Although the unpunished injustices perpetrated against African-Americans by those in Amerikkka’s legal system would fill volumes, I will list a few here.
There was the case of Richard Alexander, an African-American man from South Bend, Indiana, who was convicted of being the “River Park” rapist. After his alleged victims described their attacker as a “muscular black man,” Alexander was put into a line-up wearing a skin-tight T-shirt, while others in the same line-up wore loose fitting overalls. The rapes continued while he was in jail awaiting trial, and after the prosecutors discovered that the physical evidence did not match him, they simply tried him for the rapes where no physical evidence existed, relying exclusively on the testimony of the victims. When a mixed race jury failed to convict him, Alexander was retried and convicted by an all-white jury. After serving five years in prison, it was discovered he had been wrongfully convicted.
How were the prosecutors punished for this wrongful conviction? The Chief Prosecutor was appointed to a prestigious judgeship on an appeals court, and the prosecutor who actually tried the case was selected to be Chief Judge in the county.
As for Alexander, a federal magistrate ruled that he was not entitled to any financial compensation for his years of wrongful imprisonment, because he could not prove his conviction was obtained “in bad faith.”
The State of Indiana also had its high profile rape case when former heavyweight boxing champion Mike Tyson went on trial in Indianapolis. While Tyson’s volatile personality brought him little sympathy, questions about the integrity of his trial persist.
In Indiana, at the time of Tyson’s trial, prosecutors were allowed to handpick the judges they wanted. Not surprisingly, Tyson’s prosecutors picked a judge who had been a prosecutor herself, specializing in sex crimes. She quickly made several evidentiary rulings excluding certain information from the jury. Several jurors, after learning about the nature of this evidence, stated that had they known about it during the trial, they would never have voted to convict Tyson.
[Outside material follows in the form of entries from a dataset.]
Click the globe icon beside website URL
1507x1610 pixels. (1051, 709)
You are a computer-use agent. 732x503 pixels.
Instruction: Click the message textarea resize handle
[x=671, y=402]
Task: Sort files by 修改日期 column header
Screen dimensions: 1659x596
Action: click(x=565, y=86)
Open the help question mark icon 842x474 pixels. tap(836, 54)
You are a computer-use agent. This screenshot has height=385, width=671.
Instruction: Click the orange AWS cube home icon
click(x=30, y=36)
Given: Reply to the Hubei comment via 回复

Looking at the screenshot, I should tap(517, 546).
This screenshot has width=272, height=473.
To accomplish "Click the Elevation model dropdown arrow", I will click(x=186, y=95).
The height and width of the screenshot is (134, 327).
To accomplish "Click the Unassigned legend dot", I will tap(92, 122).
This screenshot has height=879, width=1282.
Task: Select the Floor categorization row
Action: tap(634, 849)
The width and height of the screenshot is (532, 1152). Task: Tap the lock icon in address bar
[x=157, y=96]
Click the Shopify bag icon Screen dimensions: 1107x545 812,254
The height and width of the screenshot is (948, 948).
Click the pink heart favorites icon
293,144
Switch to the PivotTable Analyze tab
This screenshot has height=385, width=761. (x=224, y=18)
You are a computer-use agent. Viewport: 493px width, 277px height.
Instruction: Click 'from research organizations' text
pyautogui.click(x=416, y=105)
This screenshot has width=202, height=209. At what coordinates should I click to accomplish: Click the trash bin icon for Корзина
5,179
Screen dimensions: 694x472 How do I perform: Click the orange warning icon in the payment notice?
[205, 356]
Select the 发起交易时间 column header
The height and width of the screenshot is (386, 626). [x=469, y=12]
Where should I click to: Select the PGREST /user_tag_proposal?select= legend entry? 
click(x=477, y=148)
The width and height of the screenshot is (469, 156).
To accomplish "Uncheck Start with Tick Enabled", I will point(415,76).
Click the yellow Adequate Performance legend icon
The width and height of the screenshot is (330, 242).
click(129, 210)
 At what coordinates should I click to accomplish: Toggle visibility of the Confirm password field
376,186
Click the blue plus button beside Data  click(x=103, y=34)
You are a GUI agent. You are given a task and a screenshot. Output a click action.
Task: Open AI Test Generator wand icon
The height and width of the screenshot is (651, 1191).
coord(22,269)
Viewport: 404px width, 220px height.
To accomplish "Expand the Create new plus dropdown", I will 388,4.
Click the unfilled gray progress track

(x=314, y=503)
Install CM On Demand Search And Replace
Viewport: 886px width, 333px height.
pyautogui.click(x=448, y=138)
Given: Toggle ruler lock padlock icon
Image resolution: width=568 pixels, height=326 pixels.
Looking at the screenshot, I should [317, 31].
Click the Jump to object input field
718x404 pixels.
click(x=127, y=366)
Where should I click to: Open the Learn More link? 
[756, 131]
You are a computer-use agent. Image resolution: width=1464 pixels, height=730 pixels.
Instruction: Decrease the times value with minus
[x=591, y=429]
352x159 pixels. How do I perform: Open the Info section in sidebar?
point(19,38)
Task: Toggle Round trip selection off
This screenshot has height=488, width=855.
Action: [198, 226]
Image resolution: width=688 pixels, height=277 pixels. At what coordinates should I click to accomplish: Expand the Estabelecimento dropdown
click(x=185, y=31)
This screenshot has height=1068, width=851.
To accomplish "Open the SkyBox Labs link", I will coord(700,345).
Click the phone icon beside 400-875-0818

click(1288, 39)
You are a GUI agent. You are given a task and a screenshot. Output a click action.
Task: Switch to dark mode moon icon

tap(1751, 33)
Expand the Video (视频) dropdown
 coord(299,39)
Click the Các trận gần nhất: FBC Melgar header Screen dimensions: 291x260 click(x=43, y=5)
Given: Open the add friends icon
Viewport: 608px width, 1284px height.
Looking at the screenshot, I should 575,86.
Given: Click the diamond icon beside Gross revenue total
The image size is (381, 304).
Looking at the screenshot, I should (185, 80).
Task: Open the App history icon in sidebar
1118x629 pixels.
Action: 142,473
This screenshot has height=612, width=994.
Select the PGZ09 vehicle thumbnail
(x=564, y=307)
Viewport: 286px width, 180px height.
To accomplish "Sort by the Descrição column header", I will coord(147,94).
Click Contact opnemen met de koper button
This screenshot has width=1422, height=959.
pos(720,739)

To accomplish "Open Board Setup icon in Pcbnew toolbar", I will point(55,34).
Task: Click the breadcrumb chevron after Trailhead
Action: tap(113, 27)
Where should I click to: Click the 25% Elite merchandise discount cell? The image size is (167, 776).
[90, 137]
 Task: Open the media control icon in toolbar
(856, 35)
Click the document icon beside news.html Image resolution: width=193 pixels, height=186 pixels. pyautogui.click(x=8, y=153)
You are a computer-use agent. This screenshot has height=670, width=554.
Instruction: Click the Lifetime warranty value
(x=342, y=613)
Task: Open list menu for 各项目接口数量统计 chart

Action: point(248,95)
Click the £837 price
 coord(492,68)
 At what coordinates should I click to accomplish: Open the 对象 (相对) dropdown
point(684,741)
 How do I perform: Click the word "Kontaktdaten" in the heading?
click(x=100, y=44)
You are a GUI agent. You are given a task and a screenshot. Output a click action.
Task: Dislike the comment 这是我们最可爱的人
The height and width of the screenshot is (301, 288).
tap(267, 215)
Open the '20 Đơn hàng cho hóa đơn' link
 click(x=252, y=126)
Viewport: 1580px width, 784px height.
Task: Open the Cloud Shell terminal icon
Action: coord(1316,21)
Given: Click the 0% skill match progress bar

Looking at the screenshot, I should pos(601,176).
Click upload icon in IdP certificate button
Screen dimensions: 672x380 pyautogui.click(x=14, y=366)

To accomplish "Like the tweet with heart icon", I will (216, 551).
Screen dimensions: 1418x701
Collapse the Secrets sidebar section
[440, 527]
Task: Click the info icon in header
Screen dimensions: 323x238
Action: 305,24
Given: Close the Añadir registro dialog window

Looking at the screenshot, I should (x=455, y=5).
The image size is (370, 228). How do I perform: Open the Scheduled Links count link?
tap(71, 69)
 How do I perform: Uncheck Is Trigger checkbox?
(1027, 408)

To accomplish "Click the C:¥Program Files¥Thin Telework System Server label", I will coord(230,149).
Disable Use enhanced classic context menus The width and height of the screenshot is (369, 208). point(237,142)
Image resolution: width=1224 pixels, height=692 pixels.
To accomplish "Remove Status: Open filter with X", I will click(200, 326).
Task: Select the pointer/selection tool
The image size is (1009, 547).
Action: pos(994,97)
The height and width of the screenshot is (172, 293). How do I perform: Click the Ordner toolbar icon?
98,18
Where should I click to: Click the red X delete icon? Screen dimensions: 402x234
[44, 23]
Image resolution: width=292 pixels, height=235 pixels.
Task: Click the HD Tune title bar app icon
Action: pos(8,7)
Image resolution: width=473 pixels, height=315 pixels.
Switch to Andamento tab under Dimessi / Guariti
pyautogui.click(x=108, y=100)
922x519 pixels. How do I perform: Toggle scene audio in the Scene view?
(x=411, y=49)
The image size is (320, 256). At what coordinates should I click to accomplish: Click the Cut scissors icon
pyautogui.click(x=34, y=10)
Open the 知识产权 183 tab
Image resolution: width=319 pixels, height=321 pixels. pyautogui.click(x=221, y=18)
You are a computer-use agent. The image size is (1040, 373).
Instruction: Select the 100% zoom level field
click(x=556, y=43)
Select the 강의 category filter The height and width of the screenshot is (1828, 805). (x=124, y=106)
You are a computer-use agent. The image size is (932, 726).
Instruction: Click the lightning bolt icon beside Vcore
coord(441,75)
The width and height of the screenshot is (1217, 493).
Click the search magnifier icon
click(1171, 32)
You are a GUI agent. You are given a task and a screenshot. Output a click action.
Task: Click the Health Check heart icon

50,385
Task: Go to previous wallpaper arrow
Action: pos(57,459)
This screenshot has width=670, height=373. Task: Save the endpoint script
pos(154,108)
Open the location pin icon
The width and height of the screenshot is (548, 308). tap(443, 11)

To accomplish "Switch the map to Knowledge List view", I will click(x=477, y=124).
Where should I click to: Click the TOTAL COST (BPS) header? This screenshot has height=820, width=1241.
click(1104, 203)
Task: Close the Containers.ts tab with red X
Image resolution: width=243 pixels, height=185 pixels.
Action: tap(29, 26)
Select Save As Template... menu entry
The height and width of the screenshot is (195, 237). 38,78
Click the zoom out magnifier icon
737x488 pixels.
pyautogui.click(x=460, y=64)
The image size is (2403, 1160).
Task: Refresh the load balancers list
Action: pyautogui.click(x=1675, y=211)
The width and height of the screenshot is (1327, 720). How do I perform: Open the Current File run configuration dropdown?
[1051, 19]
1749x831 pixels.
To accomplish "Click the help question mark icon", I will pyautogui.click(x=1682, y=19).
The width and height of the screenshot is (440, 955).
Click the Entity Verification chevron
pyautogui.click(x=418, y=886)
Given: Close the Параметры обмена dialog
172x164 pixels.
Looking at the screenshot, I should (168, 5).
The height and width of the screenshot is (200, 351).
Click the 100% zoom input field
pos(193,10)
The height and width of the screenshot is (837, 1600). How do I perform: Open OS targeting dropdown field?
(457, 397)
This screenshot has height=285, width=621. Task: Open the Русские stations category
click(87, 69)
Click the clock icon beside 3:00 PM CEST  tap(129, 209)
Yet this judge, in a vain effort to prove that hers was not a “kangaroo court,” repeatedly brought Tyson before her to “apologize” in exchange for an early release, which is usually a clear indication that the system is attempting to cover an injustice by extorting a person into admitting to something they didn’t do.
As for the other parties, the lead prosecutor went on to be a highly sought after “legal expert” on news programs, and the alleged victim was guaranteed a monetary settlement, because Indiana prohibits people from arguing their innocence in civil trials when they have already been convicted in criminal court.
Just north of Indiana is the “sanctimonious” State of Michigan— “sanctimonious” because its alleged concern over the “dignity of life” compelled prosecutors to try and convict Dr. Jack Kevorkian for his role in an assisted suicide.
Ironically, Kevorkian could have remained free and still assisted a suicide by simply arranging for his client to enter the Michigan “correctional” system. A federal judge recently called this system a “de facto death penalty” because of its “callous and dysfunctional” failure to treat “life-threatening illness.”